What keeps him as a prospect, or has kept him you wonder? He is a master at the grand gesture. He is ultra romantic and is a typical Prince Charming when he falls out of my good graces. I finally realized that I really don't like him in the day to day, small things, kind of way. I love his romantic, grand gestures, sweeping me off my feet -side of him... but that only happens after a few days, weeks even of anger, let down etc. I am just not willing to have to deal with that anymore. It is too stressful and the bad definitely outweighs the good, in this situation.

Now.. I know it's one thing to describe his behavior it but here is a real-life situation.

He goes to another state for a job for a few weeks and I don't hear from him. Something traumatic happens and he calls me and won't stop. In an effort to be a better human being, I foolishly am there for him during this tough time. Then I don't hear from him for a while and find out (via Facebook) that he's back in Texas. I, in a drunken fit of rage, text him and tell him I'm done. We have this long (on his part) conversation, mostly my one word responses and his overly explained excuses. Where in the end, I end the conversation with the best advice I've ever learned - even though it its from "he's just not that into you"(don't judge, chances are you could learn a few things too). I tell him, you know what, if you want to see me, you will. If someone wants to talk to someone they will, even if it is for a minute or text me after you book your flight, it takes 5 seconds. So you're whole argument is bullshit and I'm done. Lose my number, forget me completely."

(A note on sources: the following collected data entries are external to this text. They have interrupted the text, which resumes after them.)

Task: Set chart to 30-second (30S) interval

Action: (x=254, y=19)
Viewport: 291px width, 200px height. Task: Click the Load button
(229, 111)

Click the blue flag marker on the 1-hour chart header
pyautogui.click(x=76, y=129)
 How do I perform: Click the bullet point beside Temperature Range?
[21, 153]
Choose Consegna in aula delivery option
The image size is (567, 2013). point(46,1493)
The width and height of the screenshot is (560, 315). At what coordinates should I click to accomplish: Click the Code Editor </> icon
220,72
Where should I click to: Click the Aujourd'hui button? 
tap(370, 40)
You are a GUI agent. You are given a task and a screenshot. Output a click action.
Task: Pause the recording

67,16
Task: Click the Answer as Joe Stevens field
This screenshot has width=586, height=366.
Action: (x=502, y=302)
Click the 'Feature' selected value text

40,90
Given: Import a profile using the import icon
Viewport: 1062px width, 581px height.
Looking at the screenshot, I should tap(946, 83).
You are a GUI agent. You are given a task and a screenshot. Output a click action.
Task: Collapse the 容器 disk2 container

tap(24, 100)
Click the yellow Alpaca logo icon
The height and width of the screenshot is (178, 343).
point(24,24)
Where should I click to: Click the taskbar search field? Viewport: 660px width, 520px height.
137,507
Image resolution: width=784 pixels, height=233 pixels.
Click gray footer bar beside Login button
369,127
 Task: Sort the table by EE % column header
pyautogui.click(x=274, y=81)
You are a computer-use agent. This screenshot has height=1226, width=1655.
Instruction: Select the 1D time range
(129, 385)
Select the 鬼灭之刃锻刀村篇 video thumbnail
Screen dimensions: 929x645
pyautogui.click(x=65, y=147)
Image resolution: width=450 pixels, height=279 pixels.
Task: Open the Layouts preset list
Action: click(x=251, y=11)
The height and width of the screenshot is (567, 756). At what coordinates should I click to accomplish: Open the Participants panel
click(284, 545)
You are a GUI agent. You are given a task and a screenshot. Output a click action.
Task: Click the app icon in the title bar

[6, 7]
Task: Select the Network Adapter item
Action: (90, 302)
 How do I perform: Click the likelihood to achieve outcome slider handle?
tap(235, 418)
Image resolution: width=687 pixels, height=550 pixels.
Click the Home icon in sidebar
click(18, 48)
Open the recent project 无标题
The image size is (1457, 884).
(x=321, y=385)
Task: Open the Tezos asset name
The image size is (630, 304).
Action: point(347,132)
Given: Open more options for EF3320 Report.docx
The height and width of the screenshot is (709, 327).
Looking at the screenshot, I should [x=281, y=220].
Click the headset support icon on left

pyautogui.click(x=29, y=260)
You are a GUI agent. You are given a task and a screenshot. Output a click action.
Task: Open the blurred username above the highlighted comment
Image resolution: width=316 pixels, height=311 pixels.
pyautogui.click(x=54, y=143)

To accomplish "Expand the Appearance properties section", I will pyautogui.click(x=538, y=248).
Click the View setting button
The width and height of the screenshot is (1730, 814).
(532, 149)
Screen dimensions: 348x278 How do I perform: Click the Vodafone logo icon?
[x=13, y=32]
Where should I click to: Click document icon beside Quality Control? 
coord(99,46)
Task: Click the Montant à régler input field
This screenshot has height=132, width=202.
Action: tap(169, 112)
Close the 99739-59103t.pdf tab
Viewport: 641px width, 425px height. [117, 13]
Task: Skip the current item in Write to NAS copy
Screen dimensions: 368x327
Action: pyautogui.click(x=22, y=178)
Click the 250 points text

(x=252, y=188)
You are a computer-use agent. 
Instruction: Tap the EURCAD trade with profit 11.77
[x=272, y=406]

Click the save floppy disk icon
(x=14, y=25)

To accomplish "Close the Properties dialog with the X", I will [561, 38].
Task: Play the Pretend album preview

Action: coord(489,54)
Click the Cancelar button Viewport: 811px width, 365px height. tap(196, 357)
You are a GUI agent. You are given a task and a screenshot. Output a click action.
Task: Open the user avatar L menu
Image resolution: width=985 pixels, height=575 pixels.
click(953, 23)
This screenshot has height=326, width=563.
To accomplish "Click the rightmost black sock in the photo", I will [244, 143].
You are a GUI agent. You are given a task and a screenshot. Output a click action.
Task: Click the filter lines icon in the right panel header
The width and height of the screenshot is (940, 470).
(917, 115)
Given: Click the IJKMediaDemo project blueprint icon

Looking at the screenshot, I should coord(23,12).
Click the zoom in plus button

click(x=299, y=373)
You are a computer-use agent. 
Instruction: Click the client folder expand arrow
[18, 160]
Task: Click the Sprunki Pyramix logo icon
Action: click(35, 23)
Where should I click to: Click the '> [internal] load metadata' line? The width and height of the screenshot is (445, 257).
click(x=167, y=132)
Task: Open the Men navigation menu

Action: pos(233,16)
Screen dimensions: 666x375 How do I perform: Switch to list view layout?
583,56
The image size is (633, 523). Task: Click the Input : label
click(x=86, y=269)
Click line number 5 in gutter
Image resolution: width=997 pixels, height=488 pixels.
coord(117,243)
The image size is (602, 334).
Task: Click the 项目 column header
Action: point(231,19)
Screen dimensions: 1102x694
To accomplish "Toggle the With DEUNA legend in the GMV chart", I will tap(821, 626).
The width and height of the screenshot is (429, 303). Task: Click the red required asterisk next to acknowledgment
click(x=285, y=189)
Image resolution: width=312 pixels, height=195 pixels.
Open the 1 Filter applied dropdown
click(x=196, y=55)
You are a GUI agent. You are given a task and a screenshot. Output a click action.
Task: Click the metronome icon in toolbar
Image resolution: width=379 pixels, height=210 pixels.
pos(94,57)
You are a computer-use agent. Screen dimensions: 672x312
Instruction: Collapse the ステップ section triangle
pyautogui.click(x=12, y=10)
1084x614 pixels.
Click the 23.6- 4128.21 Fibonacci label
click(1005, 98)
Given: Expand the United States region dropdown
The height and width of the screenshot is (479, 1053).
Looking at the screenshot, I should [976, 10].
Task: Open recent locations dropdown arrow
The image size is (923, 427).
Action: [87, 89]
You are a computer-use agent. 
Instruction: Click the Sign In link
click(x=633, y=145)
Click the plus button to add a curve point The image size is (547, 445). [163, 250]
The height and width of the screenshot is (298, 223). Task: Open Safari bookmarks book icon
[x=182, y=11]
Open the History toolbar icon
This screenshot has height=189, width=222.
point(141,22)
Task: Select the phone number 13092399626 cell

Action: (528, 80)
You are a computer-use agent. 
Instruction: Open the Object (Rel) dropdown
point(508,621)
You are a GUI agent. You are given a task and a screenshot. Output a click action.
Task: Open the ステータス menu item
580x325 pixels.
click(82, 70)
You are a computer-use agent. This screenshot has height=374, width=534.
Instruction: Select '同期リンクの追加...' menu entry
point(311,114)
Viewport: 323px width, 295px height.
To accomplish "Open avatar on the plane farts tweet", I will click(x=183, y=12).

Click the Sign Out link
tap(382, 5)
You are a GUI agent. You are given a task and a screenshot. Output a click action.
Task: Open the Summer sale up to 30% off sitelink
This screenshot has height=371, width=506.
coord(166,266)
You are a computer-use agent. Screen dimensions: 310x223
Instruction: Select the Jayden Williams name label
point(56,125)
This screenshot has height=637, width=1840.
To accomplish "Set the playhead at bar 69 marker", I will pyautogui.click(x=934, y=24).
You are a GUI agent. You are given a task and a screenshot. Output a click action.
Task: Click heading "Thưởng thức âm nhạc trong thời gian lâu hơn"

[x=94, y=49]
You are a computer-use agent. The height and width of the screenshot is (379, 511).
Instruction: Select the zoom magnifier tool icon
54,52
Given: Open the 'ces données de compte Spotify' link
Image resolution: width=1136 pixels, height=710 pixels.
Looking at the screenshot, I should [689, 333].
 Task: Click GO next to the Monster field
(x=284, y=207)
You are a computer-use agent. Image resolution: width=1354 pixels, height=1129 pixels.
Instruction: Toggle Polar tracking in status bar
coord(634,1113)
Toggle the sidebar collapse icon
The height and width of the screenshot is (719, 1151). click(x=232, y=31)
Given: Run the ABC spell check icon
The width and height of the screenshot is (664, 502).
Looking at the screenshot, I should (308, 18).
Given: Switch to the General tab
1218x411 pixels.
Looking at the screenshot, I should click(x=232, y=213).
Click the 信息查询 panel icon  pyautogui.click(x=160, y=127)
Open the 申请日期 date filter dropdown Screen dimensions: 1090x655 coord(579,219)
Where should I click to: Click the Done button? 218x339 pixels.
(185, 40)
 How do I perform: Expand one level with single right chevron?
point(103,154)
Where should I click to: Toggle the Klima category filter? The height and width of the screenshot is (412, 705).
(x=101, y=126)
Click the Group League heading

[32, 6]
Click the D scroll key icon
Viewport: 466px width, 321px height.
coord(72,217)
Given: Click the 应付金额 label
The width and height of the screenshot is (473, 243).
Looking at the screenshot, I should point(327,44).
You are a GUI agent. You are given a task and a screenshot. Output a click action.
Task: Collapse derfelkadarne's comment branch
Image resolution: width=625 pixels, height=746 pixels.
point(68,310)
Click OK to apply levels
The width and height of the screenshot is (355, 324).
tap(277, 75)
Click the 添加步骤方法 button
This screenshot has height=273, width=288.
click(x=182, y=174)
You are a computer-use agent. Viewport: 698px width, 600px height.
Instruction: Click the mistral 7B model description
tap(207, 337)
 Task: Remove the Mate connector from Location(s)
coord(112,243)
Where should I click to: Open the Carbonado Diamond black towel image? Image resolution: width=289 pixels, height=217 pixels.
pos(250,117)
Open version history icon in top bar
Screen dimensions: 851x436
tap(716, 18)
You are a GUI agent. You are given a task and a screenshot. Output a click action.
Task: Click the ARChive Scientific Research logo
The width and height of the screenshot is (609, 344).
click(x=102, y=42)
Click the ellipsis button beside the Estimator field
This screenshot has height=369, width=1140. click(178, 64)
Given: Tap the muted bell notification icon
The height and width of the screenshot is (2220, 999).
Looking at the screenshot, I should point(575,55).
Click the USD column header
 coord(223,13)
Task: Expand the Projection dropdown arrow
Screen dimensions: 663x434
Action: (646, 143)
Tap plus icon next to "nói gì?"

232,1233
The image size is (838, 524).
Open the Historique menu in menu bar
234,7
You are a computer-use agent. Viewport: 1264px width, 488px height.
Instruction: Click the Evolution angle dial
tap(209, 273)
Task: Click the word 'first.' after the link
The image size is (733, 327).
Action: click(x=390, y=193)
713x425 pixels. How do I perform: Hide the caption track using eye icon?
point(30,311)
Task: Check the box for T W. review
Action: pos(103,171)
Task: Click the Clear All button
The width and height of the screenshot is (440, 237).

He then stops, mostly because I hung up and sends me a text saying, "I hope we can talk about this like adults, when we're not caught up in the heat of the moment." OH NO HE DIDN'T imply I was being Childish. He did.  He did, indeed. So naturally, I ignore this message and go about my awesome time ( I was on a trip and headed to a concert that I told him about before.) I later get another message from him saying, "you're right if someone wants to see you, they will. I am here at the concert. It was sold out but I got in."

Smooth, right? These are the things he's good at. He finds his way back into my good graces, but then after that day... he just drove off to visit some friends and has begun his little disappearing act, he's mastered by the way.

I'm sick of it. I know that this is probably not the great love that I want. I know that if I'm being honest with myself, is a relationship of convenience and is just something to occupy my time. Someone to text, someone to see occasionally etc. So, be done with it, right? Right. The only thing is... I can't seem to stop myself from being excited about the grand gestures. How does one not let that affect your better judgment? Help.

If you were in this situation, what would you do?




Tuesday, July 10, 2012

Juggling.

Despite my Mother's best efforts I am a romantic, loyal, one-man kinda woman. I believe in fidelity and forever love even though, as it turns out.. God has other plans for me (thus far). My mom is constantly telling me that I owe these men nothing, no need to be faithful and I am too young to commit myself to just one person, without a ring anyway. Though she makes a good point and I have tried on multiple occasions to be more like that, there is something inside of me that cannot see multiple people at one time. I can't even like more than one person, I have this internal battle where I end up choosing one over the other and then resent the one I choose and feel terrible for the one I let go. Which more often than not results is me drinking a bottle of wine alone, yet again. Some bullshit, huh?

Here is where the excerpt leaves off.